Theranostics in Action
A single-entity theranostic system combines initial staging with an imaging version of specific probe (green sunburst), followed by therapy with the therapeutic version of the probe (red lightning bolt). Restaging exams are performed with the imaging probe. Patients with positive imaging results (red lesion) can be treated with the therapeutic agent. Patients with negative results will not be treated with the agent.
© 2011 by American Roentgen Ray Society / Lee D Y , Li K C P AJR 2011;197:318-324

The basics

Theranostics is best exemplified by the use of radioactive iodine to image and treat thyroid diseases. This dual function is possible because of the characteristics of the radioactive element and the natural mechanism of concentrating iodine by thyroid cells. When this biochemical mechanism is lost as in certain forms of aggressive thyroid cancers, then radioiodine therapy is no longer effective, underscoring the need for active targeting. Modern theranostics promises to target treatment to the appropriate tissue.

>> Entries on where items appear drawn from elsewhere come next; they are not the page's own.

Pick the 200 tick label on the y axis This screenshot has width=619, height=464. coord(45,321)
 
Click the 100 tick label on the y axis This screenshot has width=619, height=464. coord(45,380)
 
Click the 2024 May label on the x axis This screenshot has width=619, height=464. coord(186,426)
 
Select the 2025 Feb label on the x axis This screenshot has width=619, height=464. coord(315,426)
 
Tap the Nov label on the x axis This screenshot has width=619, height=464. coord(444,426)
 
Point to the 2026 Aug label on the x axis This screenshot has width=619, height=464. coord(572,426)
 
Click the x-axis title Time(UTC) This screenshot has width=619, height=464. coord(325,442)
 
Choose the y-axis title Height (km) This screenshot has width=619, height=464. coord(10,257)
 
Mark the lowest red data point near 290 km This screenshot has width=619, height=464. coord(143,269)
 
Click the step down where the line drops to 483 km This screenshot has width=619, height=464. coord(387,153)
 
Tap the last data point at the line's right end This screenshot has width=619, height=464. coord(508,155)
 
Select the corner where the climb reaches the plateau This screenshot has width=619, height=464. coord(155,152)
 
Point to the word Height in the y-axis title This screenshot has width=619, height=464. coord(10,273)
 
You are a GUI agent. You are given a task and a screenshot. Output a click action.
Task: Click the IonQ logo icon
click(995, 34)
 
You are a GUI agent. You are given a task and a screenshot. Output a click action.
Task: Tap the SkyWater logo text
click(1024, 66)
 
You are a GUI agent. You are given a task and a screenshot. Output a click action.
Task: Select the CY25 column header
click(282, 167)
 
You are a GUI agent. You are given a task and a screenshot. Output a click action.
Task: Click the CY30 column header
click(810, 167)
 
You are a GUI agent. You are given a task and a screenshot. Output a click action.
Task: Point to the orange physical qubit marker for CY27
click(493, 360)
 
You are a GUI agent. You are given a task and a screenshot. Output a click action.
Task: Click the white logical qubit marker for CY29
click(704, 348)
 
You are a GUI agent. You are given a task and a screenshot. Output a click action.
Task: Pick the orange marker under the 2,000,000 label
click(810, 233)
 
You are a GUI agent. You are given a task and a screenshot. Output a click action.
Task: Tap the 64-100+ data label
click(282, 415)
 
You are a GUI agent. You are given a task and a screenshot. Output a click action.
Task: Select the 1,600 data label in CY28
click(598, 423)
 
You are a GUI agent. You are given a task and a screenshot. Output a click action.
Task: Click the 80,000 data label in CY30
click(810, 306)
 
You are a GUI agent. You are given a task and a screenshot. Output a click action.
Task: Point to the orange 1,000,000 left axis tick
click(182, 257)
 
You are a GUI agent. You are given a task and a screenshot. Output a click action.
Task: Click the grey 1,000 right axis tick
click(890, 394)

One-half of the theranostics equation is the new class of drugs based on molecular targeting. These drugs are designed to take action on a specific receptor or other gene product characteristic of the disease. For example, women with breast cancer are tested to assess the status of human epidermal growth factor receptor 2 (HER2). Women with positive results are candidates for trastuzumab (Herceptin, Genentech) therapy, a biological drug that specifically targets HER2.

Molecular imaging can be leveraged to combine noninvasive imaging and targeted drug delivery. Imaging agents are typically small molecules or biologics with tumor-seeking properties. Combining these imaging agents with disease-destroying payloads, such as radioisotopes or drugs, can produce customized theranostics.

Nanometer-sized materials are the newest additions to this platform. The composition and size of these nanomedicines allow for multiple components to be carried. By choosing the right combination of targeting, imaging and therapeutic payloads these nanomedicines provide opportunities for drug development. “We are on the cusp of creating new nanoparticle-based, multipurpose targeting vehicles,” confirms Lee. 

Using the analogy of a car model, the nanoparticle serves as the platform for theranostics, but it can be accessorized differently depending on the patient’s specific disease. Some nanoparticles require GPS for guidance; others require a larger trunk with remote control operation; and still others require sophisticated communication tools, such as headlights that flash to indicate a car’s location.

Imaging with a theranostic agent can visualize receptors or proteins in a disease process and determine if a patient is responding to therapy.

Although the last two decades have brought progress in nanomedicine, significant challenges remain.

While researchers have made progress in the development of nanoparticles, the capability to activate drug delivery has lagged behind. “We need to control the trigger, so that the drug is delivered to the appropriate target. The challenge is finding the right combination of targeting agents, vehicles and control elements to make the trigger work,” says Lee. “These are solvable problems.”